The clinical value of local surgery in the breast cancer patients with distant metastasis is still unclear. A total of 8,922 primary metastatic breast cancer patients from the Surveillance, Epidemiology, and End Results (SEER) database were analyzed in the current study. Primary outcome variables included breast cancer-specific survival (BCSS) and overall survival (OS). Among the patients, 1,724 (19.3%) who underwent surgical treatment (ST) of primary breast tumor had increased OS (p < 0.001) and BCSS (p < 0.001) compared with those in the nonsurgical treatment (NST) group.

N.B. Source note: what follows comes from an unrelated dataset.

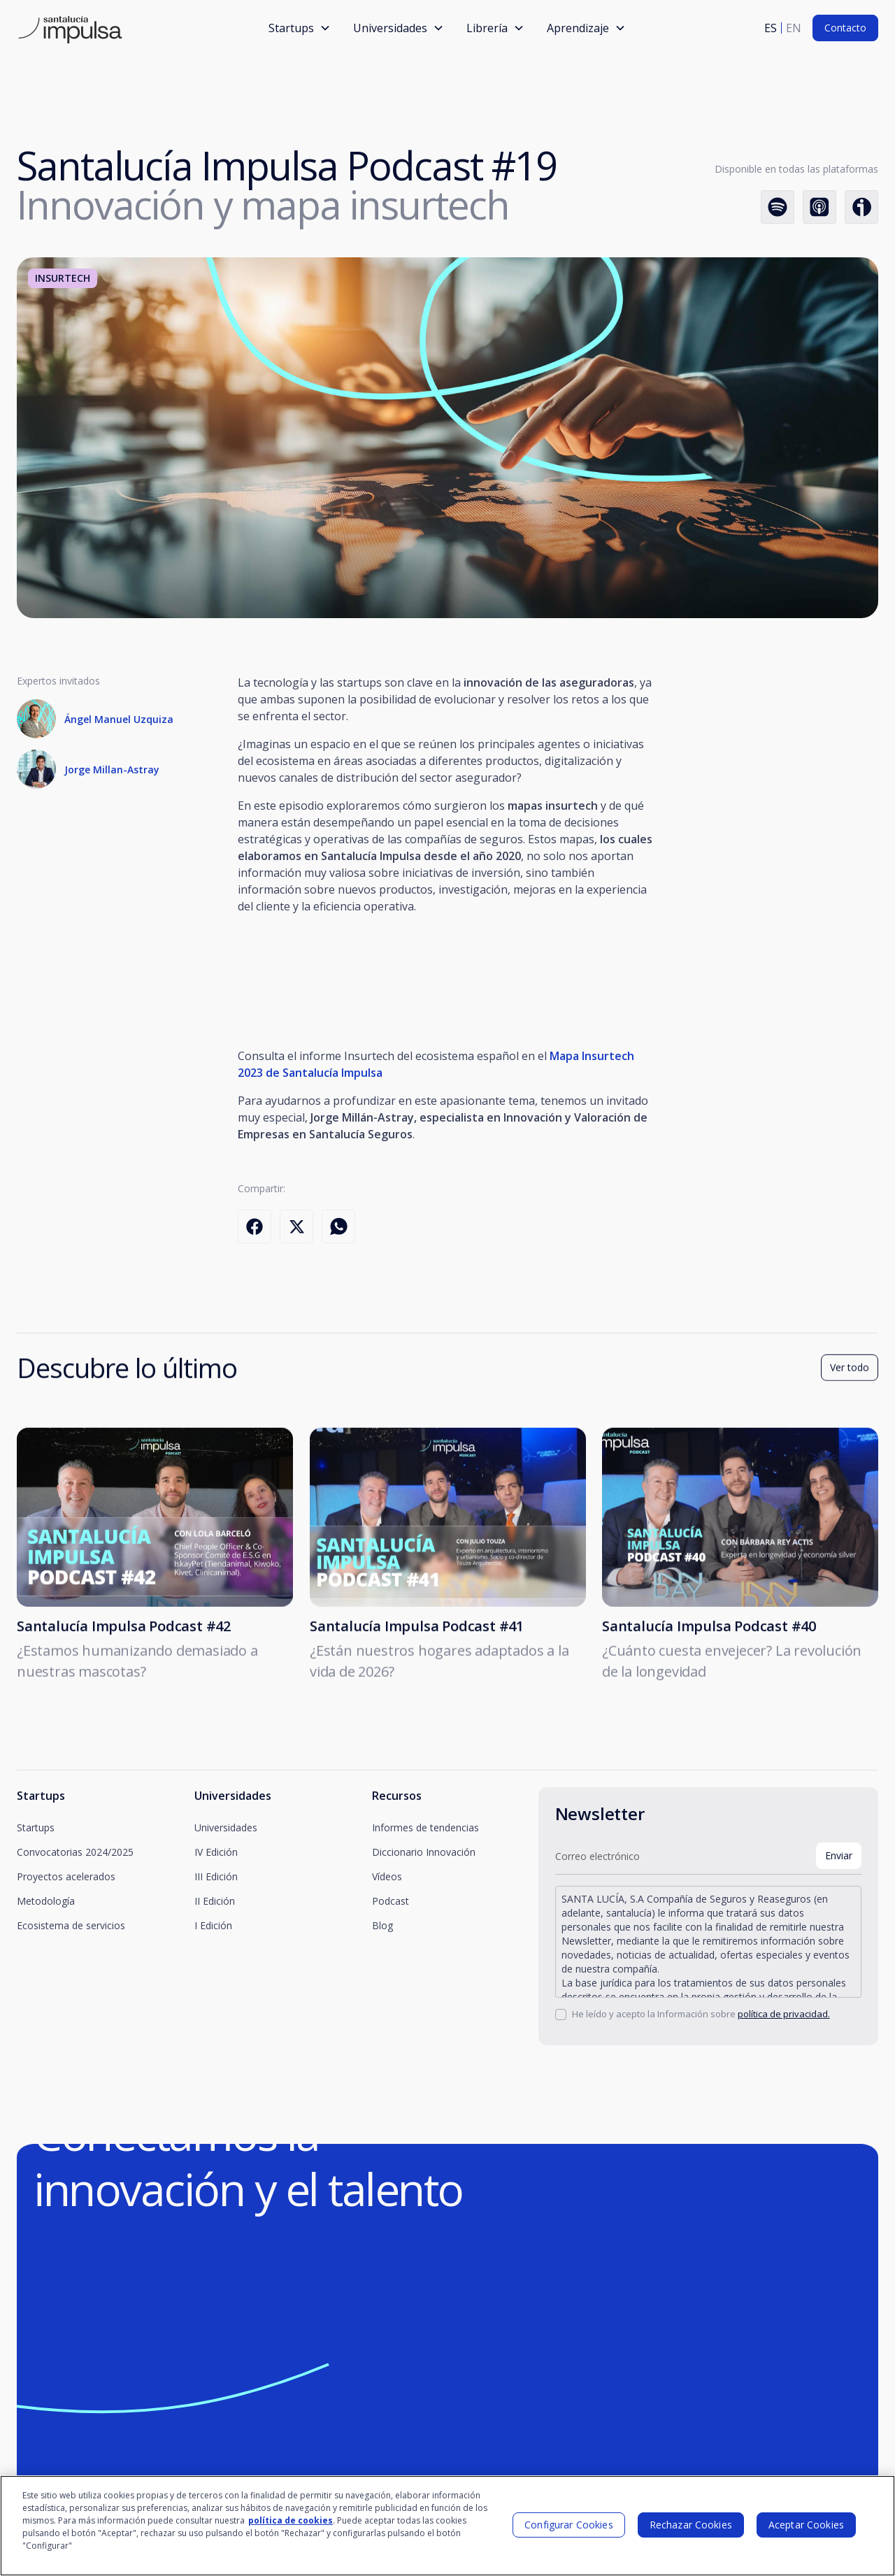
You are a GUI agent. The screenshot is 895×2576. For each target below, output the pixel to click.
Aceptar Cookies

Multivariate analysis revealed that surgery improved survival and was an independent prognostic factor for OS (hazard ratio [HR] = 0.617; 95% confidence interval [CI], 0.562–0.676, p < 0.001) and BCSS (HR = 0.623; 95% CI, 0.565–0.686, p < 0.001). Further result showed that ST tended to prolong the survival of patients with 1 or 2 distant metastatic sites (p < 0.05 for OS, p < 0.05 for BCSS). However, no differences were found in prognostic outcomes between different surgical procedure groups (p = 0.886 for OS, p = 0.943 for BCSS). In conclusion,our study suggested that local surgery appeared to confer a survival benefit, which may provide new understanding of treatment for these patients.